• _TEXT PASSAGE_
---------------

Interacting with HDF5 files

cait uses HDF5 files to store data and intermediate results for later use. This can be voltage traces of triggered events, timestamps of testpulses, calculcated recoil energies and many more. The DataHandler class makes interacting with these files very convenient and safe. You should never be in need of opening the HDF5 file yourself – a practice that we heavily discourage as it can lead to corrupted files. In the following we explore the core features of the DataHandler class.

We start by importing cait

import cait as ai

Mock data and DataHandler object

The HDF5 file used in this notebook can be created using the following commands. If you already have an HDF5 file and a corresponding DataHandler object, you can skip this step.

test_data = ai.data.TestData(filepath='./mock_001', duration=10000)
test_data.generate()
dh = ai.DataHandler(channels=[0,1])
dh.convert_dataset(path_rdt='./', fname='mock_001', path_h5='./')
dh.set_filepath(path_h5='./', fname='mock_001')

dh.calc_mp()
dh.calc_mp(type='testpulses')
dh.calc_mp(type='noise')

dh.calc_additional_mp(type='events', no_of=True)
dh.calc_additional_mp(type='testpulses', no_of=True)
dh.calc_additional_mp(type='noise', no_of=True)

Finally, we create the DataHandler object:

# create DataHandler instance
dh = ai.DataHandler(channels=[0,1])

# set the path to the desired HDF5 file
dh.set_filepath(path_h5='../testdata', fname='mock_001', appendix=False)

DataHandler Instance created.

---------------

• _RECORDED INFORMATION_
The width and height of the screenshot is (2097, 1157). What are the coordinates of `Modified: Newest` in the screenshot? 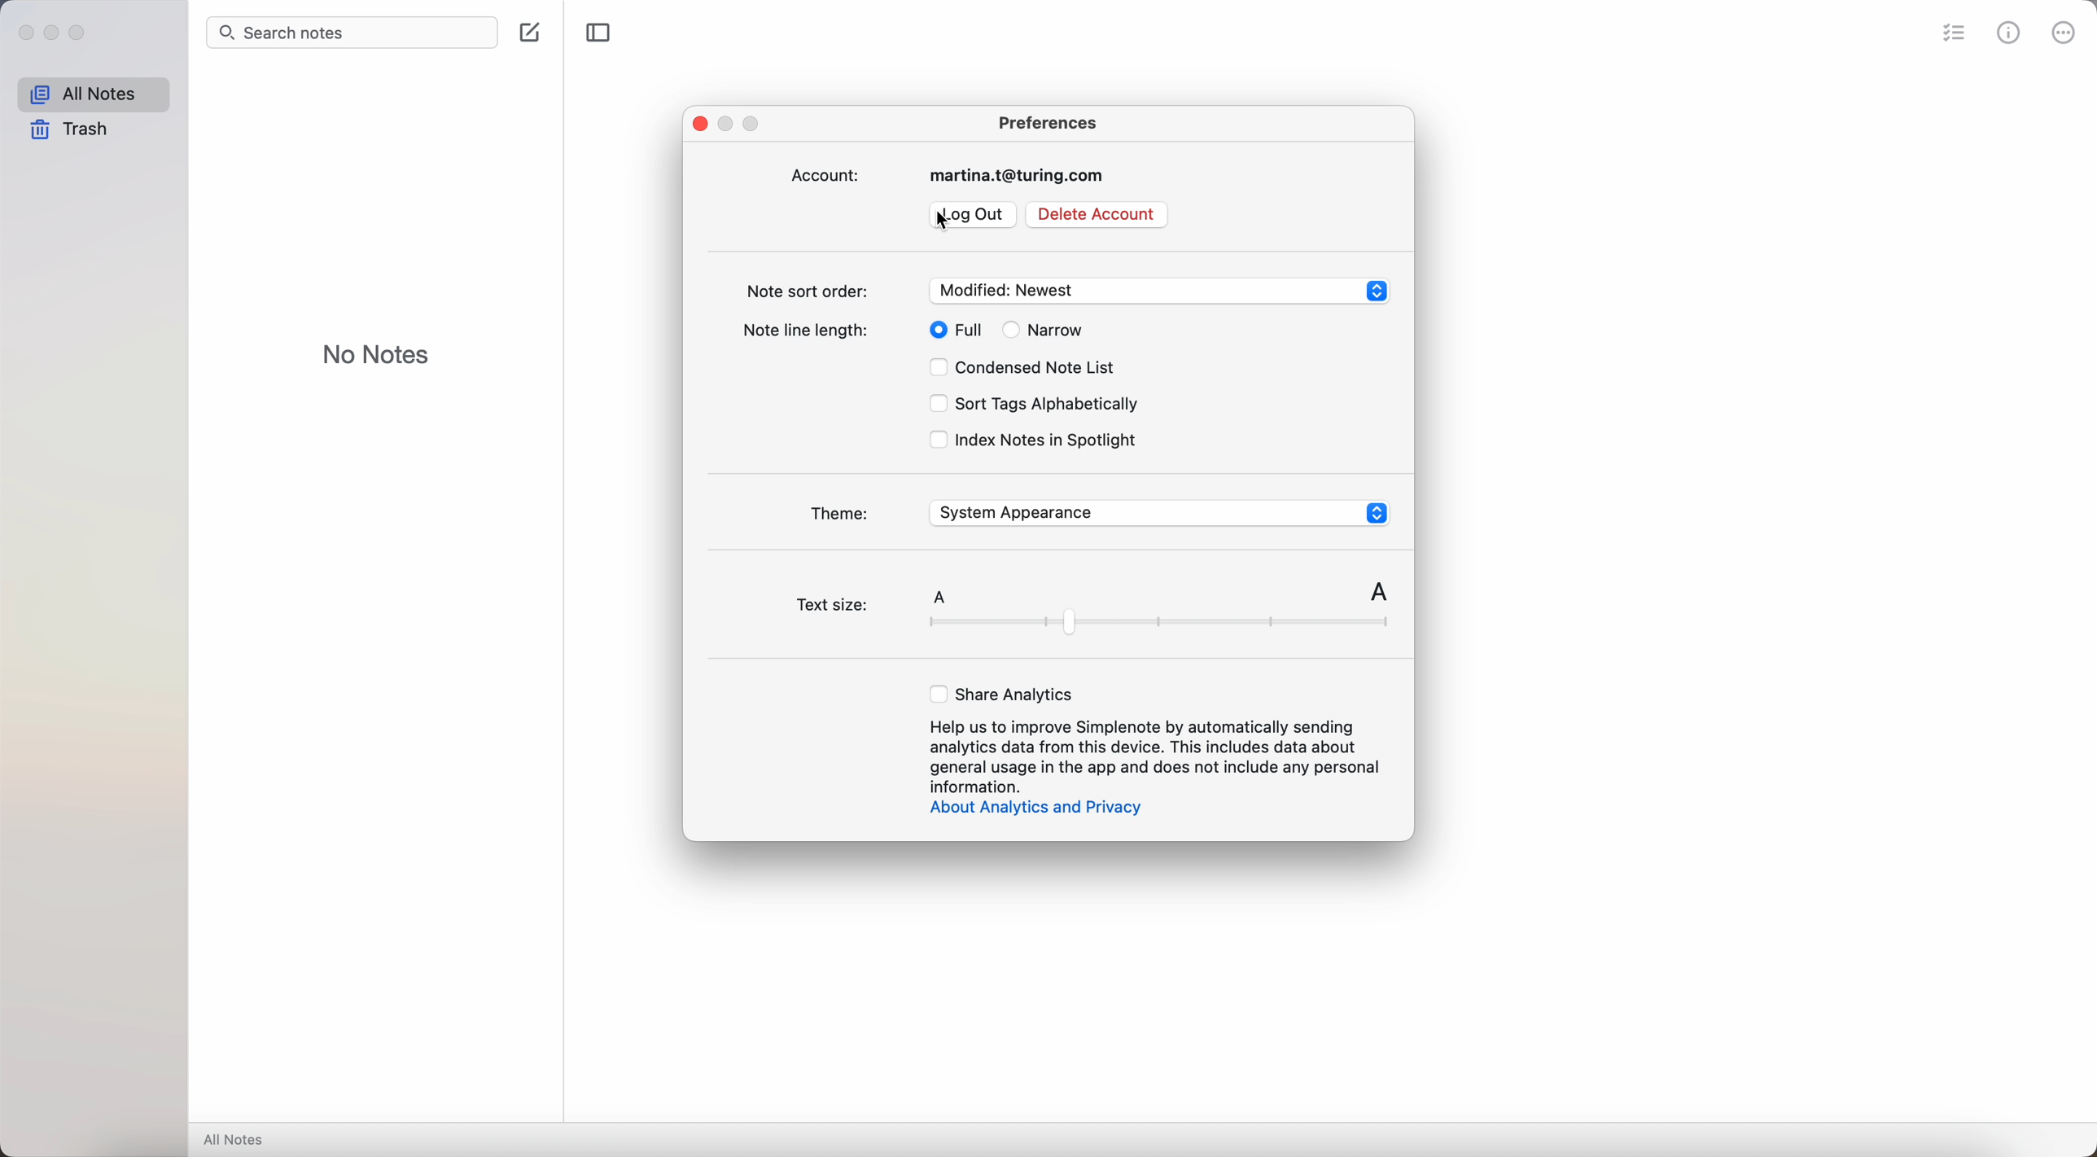 It's located at (1158, 286).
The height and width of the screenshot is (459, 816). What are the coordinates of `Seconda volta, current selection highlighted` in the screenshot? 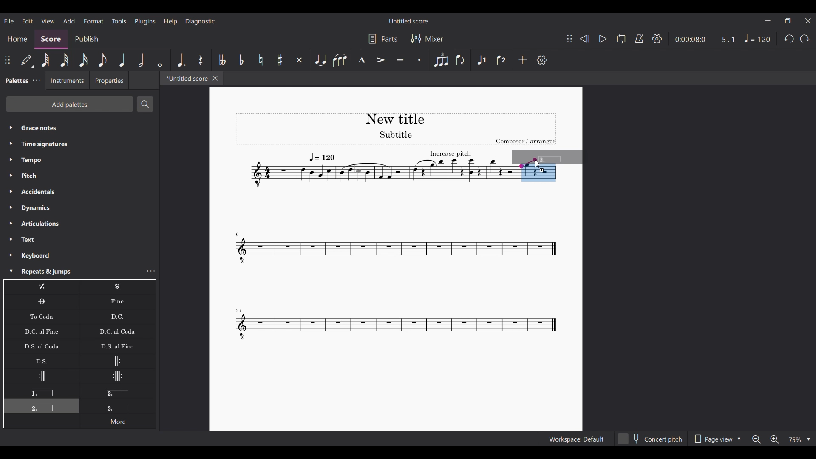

---------------

• _PROBLEMS_
- a) Which class does the cait HDF5 tutorial recommend for working with HDF5 files?
- b) In one to three sentences, explain why the cait HDF5 tutorial says users should not open the HDF5 file themselves.
- c) Continue the cait HDF5 tutorial from its last line.

• _OUTPUTS FOR THE TASKS_
- a) The DataHandler class.

- b) Opening the HDF5 file directly can lead to corrupted files, so the tutorial strongly discourages it. Instead, the DataHandler class provides a convenient and safe way to work with these files.

- c)
Inspecting File

A quick way to get a summary of a DataHandler’s properties is to print it.

print(dh)

DataHandler linked to HDF5 file '../testdata/mock_001.h5'
HDF5 file size on disk: 278.7 MiB
Groups in file: ['events', 'noise', 'testpulses'].

Time between first and last testpulse: 2.77 h
First testpulse on/at: 2020-10-16 20:22:06+00:00 (UTC)
Last testpulse on/at: 2020-10-16 23:08:36+00:00 (UTC)

Depending on the available groups/datasets in the HDF5 file, this summary is more or less informative (e.g. the testpulse stats can of course only be printed if available in the file). The filename/path/directory of the HDF5 file can be accessed via the following methods which support both relative and absolute paths. We highly recommend to use those methods when referencing the HDF5 file and to not directly use properties of the DataHandler.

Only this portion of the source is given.